In retailing the verifiably untrue claim that Israel was
engaged in anything resembling a genocidal project in Gaza, Hilton clings to
the delusion that animates the murderers. Indeed, in even making the
association between the actions of the Jewish State and the supposed collective
complicity of the Jewish diaspora, she’s evincing her own attachment to that
very delusion.
While the author gently condemns the degree to which
social media posters “justified or even celebrated” the death of one of the 15
victims, Rabi Eli Schlanger, she couldn’t help but notice that he had
“supported Israel’s genocide in Gaza” — as demonstrated by his support for the
Israeli Defense Forces’ post-10/7 mission. And “there is also no indication
that Schlanger was targeted because of his views.”
That’s true. He wasn’t targeted for his views. He was
targeted because he was a visibly Jewish man attending a Hanukkah celebration.
A cautious reader cannot help but conclude from the inclusion of Schlanger’s
imagined sins in the text that Hilton cannot rule out the notion that he got
what was coming to him.
Indeed, the real victims of the Bondi Beach attack were
those who languish in the shadow of the “settler-colonial ethnostate.” Hilton
includes herself among their ranks, all of whom have “a target on our backs” as
members of one of many communities who experience no “sense of safety in the
unfolding era of political violence and instability.”

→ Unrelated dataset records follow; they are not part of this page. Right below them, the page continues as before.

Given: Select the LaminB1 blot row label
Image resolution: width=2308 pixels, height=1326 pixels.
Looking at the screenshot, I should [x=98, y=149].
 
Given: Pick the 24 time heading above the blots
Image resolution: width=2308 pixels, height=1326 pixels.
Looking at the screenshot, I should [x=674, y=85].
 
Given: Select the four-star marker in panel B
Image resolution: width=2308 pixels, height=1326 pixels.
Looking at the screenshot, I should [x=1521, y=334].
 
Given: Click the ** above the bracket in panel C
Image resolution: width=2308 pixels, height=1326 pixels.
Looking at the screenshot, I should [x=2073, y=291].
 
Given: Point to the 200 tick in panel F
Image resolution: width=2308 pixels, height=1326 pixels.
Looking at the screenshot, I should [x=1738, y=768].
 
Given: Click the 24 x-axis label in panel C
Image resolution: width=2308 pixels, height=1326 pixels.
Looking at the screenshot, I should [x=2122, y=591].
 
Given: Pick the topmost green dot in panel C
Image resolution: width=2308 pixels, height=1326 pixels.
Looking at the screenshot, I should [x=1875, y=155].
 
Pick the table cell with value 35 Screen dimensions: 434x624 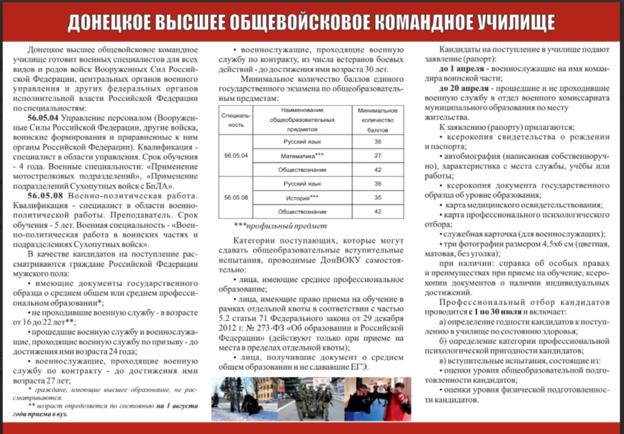click(376, 197)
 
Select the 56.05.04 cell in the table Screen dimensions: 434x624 click(236, 156)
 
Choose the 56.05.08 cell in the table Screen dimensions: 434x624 click(236, 197)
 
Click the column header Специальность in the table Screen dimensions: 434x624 click(236, 120)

The message is clear: If you want to be regarded as a
serious person in the supposed “pro-Palestinian” community, you cannot evince
too much sympathy for dead Jews. They’re one of many victims here, if they are
victims at all. The story is not the story. The reaction to the story is
the story.
It’s a threadbare journalistic trope. In America, the
“Republicans pounce” phenomenon has been picked apart to the point that it’s
reasonable to conclude the reporters who still rely on it know they’re being
provocative, if not wholly propagandistic. The rest of the world had been
spared our torment until now.
In their desperation to look away from the scene of the
slaughter, anti-Israel obsessives concede tacitly that their monomania is
unsustainable when confronted by the threat posed by radical Islamist
antisemitism. To admit as much would be to concede ground to Israel, even
lending credence to the notion that its post-10/7 wars were a moral enterprise
in defense of civilization itself. And we can’t have that.